The galley has been rigged for fine weather cruising up till now and today I sorted through it to make it more ready for stronger winds in the south. Anything I didn’t want flying around I stowed in various lockers.

I still wanted to get under the water and check the goose barnacles and today seemed as good as any. There wasn’t too much wind but there was a swell of about one metre. I checked around and could see no shark fins and nothing swimming under Elsi. There were three White Chinned Petrels, (Cape Hens), bobbing together not far from Elsi. Trying to be optimistic I figured if there was a shark around he would have gone for one of them.

I found a length of braided rope that would sink and rigged it around Elsi, from one side the other, so that it passed under the keel, then tied off both ends. This would give me something to hold onto in the water and let me pull myself under to get near to the keel.
I lashed a scraper on to the boathook and tied it on to my wrist. Marilyn and Terry had bought me a new drysuit as a present before leaving. I got it out and pulled it on and went in. There were certainly plenty of goose barnacles but not quite as bad as last time. It was very patchy. There were dense clumps in places while other parts of the hull were untouched. I scraped off the denser lots first but the motion really hampered me. With Elsi rising and falling about a metre I could see what I was scraping about half the time and the other half I was working blind.
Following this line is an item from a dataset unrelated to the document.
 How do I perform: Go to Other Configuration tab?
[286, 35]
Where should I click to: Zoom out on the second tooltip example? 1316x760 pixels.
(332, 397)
I swallowed more salt water than I wanted to in the times I thought my mouth was clear enough of the water to get a breath and it wasn’t. I stayed in just over half an hour and that was enough. The motion was wearing me out. The motion and trying to hold on with one hand and scrape with the other while holding my breath. I’d got some clearance made and it felt better to have done something. I got sails set again and, maybe it was just my imagination, but it felt like we were going faster.
If the wind falls away again and we get less swell I’ll have another go to get some more off. They’ll grow back again though. It seems even if there’s a sliver left after scraping them off they regenerate and grow again.